Apply Include and Exclude Filters
Use the template's filters to control exactly which discovered pages are monitored, so you avoid tracking irrelevant pages.
- Include rules: Specify keywords or patterns that a page must match to be tracked. Useful for tracking specific types of content, such as
/product/pages only. - Exclude rules: Define keywords or patterns that should be skipped. Ideal for ignoring pages you do not care about, such as
/tag/or/archive/URLs. - Track All Pages: Track every discovered page without filtering.
- Tracked Page Limit: Cap how many pages are auto-tracked to keep usage under control.
Configure Tracked Elements
The template also defines what is tracked on each discovered page. You can monitor all pages, or only those with a specific structure (for example, only product pages).

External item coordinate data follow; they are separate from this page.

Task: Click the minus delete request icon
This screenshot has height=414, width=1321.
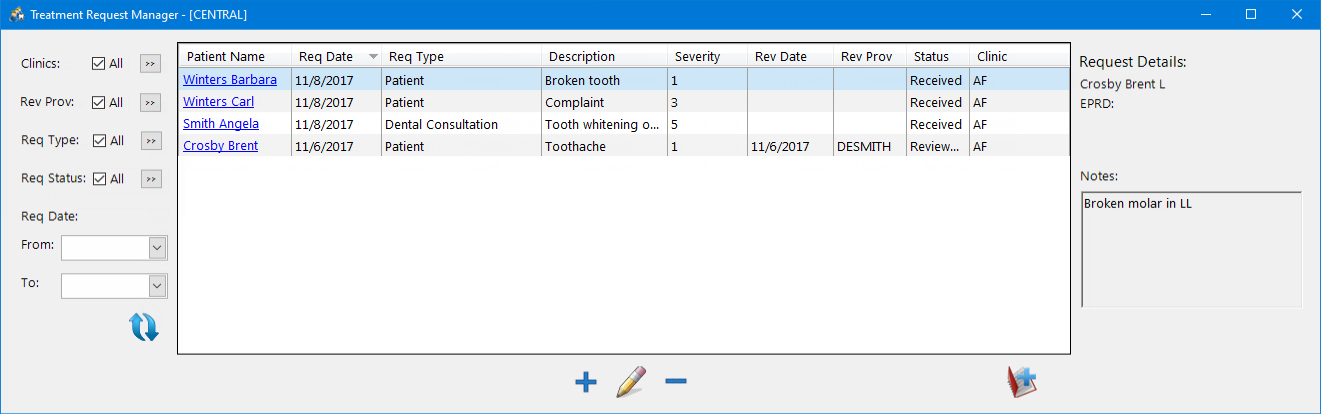Action: point(676,382)
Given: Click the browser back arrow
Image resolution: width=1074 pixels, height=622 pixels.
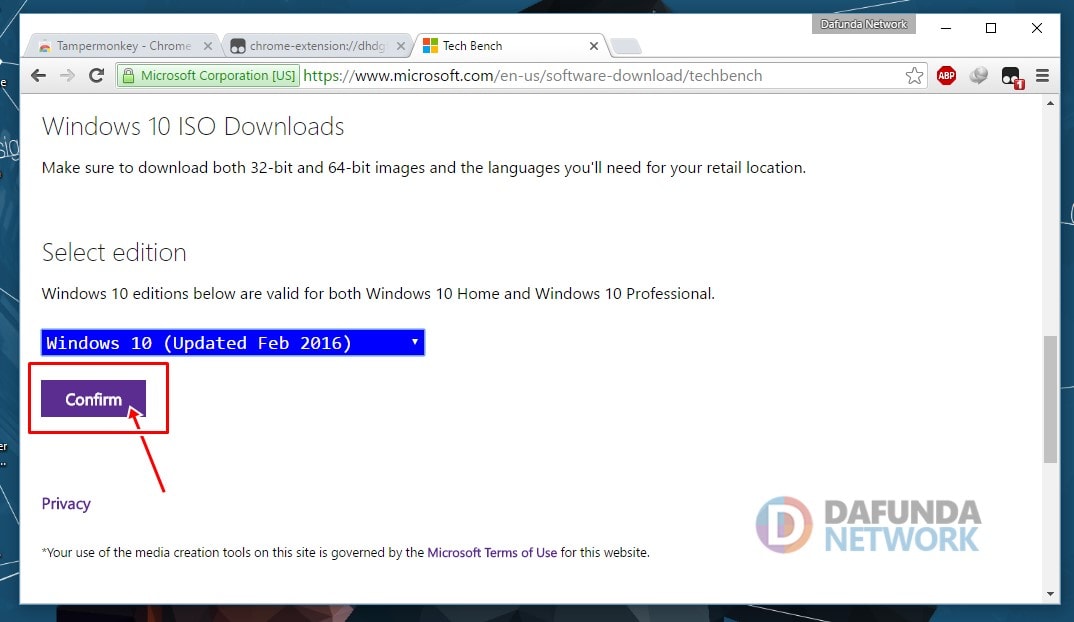Looking at the screenshot, I should pos(38,76).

- To monitor whole pages, set the tracked element to Full-page Text.
- To monitor pages with a specific layout, configure multiple tracked elements, such as product title, price, and description. If these elements do not exist on a discovered page, that page is simply skipped.
Save the template, and PageCrawl will keep discovering and monitoring matching pages automatically. If too many irrelevant pages are discovered, tighten the include/exclude filters and remove the pages you do not want.